**Task 1:** Extract every line of the records from the one containing "The width and" through the end of the records, inclusive, and repeat those lines without any changes.

**Text provided:**
This is prepended to iso_rr_paths which do not begin with '/'.
@*
It is possible to set the working directory to a path which does not exist
yet in the ISO image. The necessary parent directories will be created when
the first file object is inserted into that virtual directory.
Use -mkdir if you want to enforce the existence of the directory already at
first insertion.
@c man .TP
@item -cdx disk_path
@kindex -cdx sets working directory on disk
@cindex Navigate, set disk working directory, -cdx
Change the current working directory in the local filesystem.
To be prepended to disk_paths which do not begin with '/'.
@c man .TP
@item -pwd
@*
@kindex -pwd tells working directory in ISO
@cindex Navigate, tell ISO working directory, -pwd
Tell the current working directory in the ISO image.
@c man .TP
@item -pwdx
@kindex -pwdx tells working directory on disk
@cindex Navigate, tell disk working directory, -pwdx
@*
Tell the current working directory in the local filesystem.
@c man .TP
@item -ls iso_rr_pattern [***]
@kindex -ls lists files in ISO image
@cindex Navigate, list ISO files, -ls
List files in the ISO image which match shell patterns
(i.e. with wildcards '*' '?' '[a-z]').
If a pattern does not begin with '/' then it is compared with addresses
relative to -cd.
@*
Directories are listed by their content rather than as single file item.
@*
Pattern expansion may be disabled by command -iso_rr_pattern.
@c man .TP
@item -lsd iso_rr_pattern [***]
@kindex -lsd lists files in ISO image
@cindex Navigate, list ISO files, -lsd
Like -ls but listing directories as themselves and not by their content.
This resembles shell command ls -d.
@c man .TP
@item -lsl iso_rr_pattern [***]
@kindex -lsl lists files in ISO image
@cindex Navigate, list ISO files, -lsl
Like -ls but also list some of the file attributes.
The output format resembles shell command ls -ln.
@*
File type 'e' indicates the El Torito boot catalog.
@*
If the file has non-trivial ACL, then a '+' is appended to the permission info.
If the file is hidden, then 'I' for "iso_rr", 'J' for "joliet", resp. 'H' for
"on" gets appended. Together with ACL it is 'i', 'j', resp. 'h'.

**Supplied data:**
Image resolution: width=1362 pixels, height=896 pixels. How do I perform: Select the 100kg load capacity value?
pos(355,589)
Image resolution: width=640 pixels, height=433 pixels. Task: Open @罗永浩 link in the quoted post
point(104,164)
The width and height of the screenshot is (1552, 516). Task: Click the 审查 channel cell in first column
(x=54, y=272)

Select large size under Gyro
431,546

**Task 2:** From the documentation on ISO navigation commands, copy the passage between "Use -mkdir if" and "directory in the ISO image.", inclusive, word for word.

**Complete answer 1:**
The width and height of the screenshot is (1552, 516). Task: Click the 审查 channel cell in first column
(x=54, y=272)

Select large size under Gyro
431,546

**Complete answer 2:**
Use -mkdir if you want to enforce the existence of the directory already at
first insertion.
@c man .TP
@item -cdx disk_path
@kindex -cdx sets working directory on disk
@cindex Navigate, set disk working directory, -cdx
Change the current working directory in the local filesystem.
To be prepended to disk_paths which do not begin with '/'.
@c man .TP
@item -pwd
@*
@kindex -pwd tells working directory in ISO
@cindex Navigate, tell ISO working directory, -pwd
Tell the current working directory in the ISO image.